Task requirements:
**A.** Answer these about the forum thread on debug source paths:
(i) According to the thread, what does nix's remove-references-to replace the path prefix with?
(ii) Which project did one commenter contribute code for, so that it could run and build using nix instead of docker?
(iii) In the PDB example, up to which drive letter do the commenter's disks go?
**B.** In the forum thread on debug source paths, start at the words "I can imagine" and stop after "do that, too)". Write that passage out with "docker" switched to "podman".
**C.** Can you proceed with the forum thread on debug source paths from where it stops?

Extracted text:
I agree that it would have been great if the DWARF format as well the actual DWARF producer made it easier to change path prefixes, and it'd be especially great if it worked with compressed debug sections without having to uncompress and recompress them.

I can imagine it. In fact, I would trust josefk 100% if he says it is. Did you try it on a big binary yourself?

Sorry if I wasn't clear but I didn't doubt that it was slow, I doubted that it fundamentally had to be slow.

__FILE__ is pain of my existence, recently contributed this code to run/build ds3os using nix instead of docker, where I hit issues with __FILE__


For unwanted values of __FILE__, you can "refix" these to something reproducible after the build (of the libraries or object files or the final binaries, whichever is easier with the given build flow), if that's your problem (better yet is to remap the path prefix at build time and then "refix" to where the source code really is, but if you don't want that but rather want to remove irrelevant absolute paths and replace them with something deterministic, you can do that, too)

Yeah, nix's remove-references-to does exactly that, it replaces the prefix with something deterministic (bunch of zeroes IIRC). I know about the gcc (and recently clang's) options to map the prefix, but the command line is annoying to use. Wish there was simply -relative-prefix or something and it would be the default. The nice thing about nix is that it will detect any references to /nix/store path that shouldn't be there and fail the build, so you immediately know if there is reproducibility problem related to the paths.

I am kinda struggling to understand the proposed solution. So, okay, I have an EXE, and I have a PDB file for it, and that PDB file states that the source code lived at the Q:\Users\raymond.chen\Documents\work\projects\ContosoFoobar\src\main.c. Instead of having some sort of debugger setting to allow me to remap the path to something existing on my machine (my disks go up only to H:, for once), the proposed solution is to monkey-patch the PDB file itself. But, like, why? It doesn't solve the main problem that you still need to somehow find the sources, manually.

Information shown:
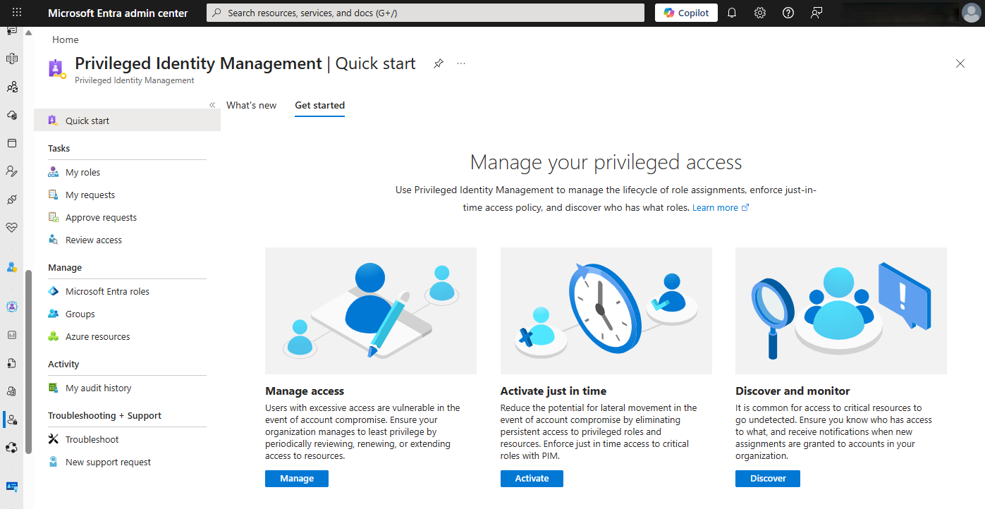The width and height of the screenshot is (985, 509).
Task: Select the Get started tab
Action: pos(319,105)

Answer set:
**A.**
(i) Something deterministic, a bunch of zeroes, as the commenter recalls.
(ii) ds3os.
(iii) H:.

**B.**
I can imagine it. In fact, I would trust josefk 100% if he says it is. Did you try it on a big binary yourself?

Sorry if I wasn't clear but I didn't doubt that it was slow, I doubted that it fundamentally had to be slow.

__FILE__ is pain of my existence, recently contributed this code to run/build ds3os using nix instead of podman, where I hit issues with __FILE__


For unwanted values of __FILE__, you can "refix" these to something reproducible after the build (of the libraries or object files or the final binaries, whichever is easier with the given build flow), if that's your problem (better yet is to remap the path prefix at build time and then "refix" to where the source code really is, but if you don't want that but rather want to remove irrelevant absolute paths and replace them with something deterministic, you can do that, too)

**C.**
Also: if you really, really want to never go looking for the sources ― just store them in the finished executable/debug info file. Seriously. For some reason, they're (when gzip'ed) somehow smaller than the resulting executable with debug info.

Well, PDB isn't DWARF (which is kept inside the executable) so indeed maybe you can't find the PDB from the executable... you could embed its path using a .ver section as described in TFA though (if it's not already there - I never worked seriously enough on Windows to learn). As to finding the sources from the PDB - yes it's easier after the monkey patching if the source is exported on NAS or is kept locally; if you download from CI then CI can put a canonical local directory in the path, convenient for concurrently debugging multiple released versions.

Regarding debugger path remapping - there are a lot of tools consuming debug info, not just "the" debugger, and not all have the setting; assert line info printout doesn't have a setting like that. It's also extra hassle to remap even if you can.

As to storing the sources in the binary - it can be nice but it's going to be slower for various reasons. How big they are depends in part on how good you are at putting just the code you actually compiled there which is not always easy. And when assert fails you need to extract it before looking at it; everything now has this step.

The point of refix is to make sources easier / trivial to find with very minor build flow changes - just a compiler flag and a tens of ms long post build step.

Oh, you have your CI store all the sources for all the builds, and you have NFS-like access to it? Yeah, OK, this case I can see how having absolute paths would be useful.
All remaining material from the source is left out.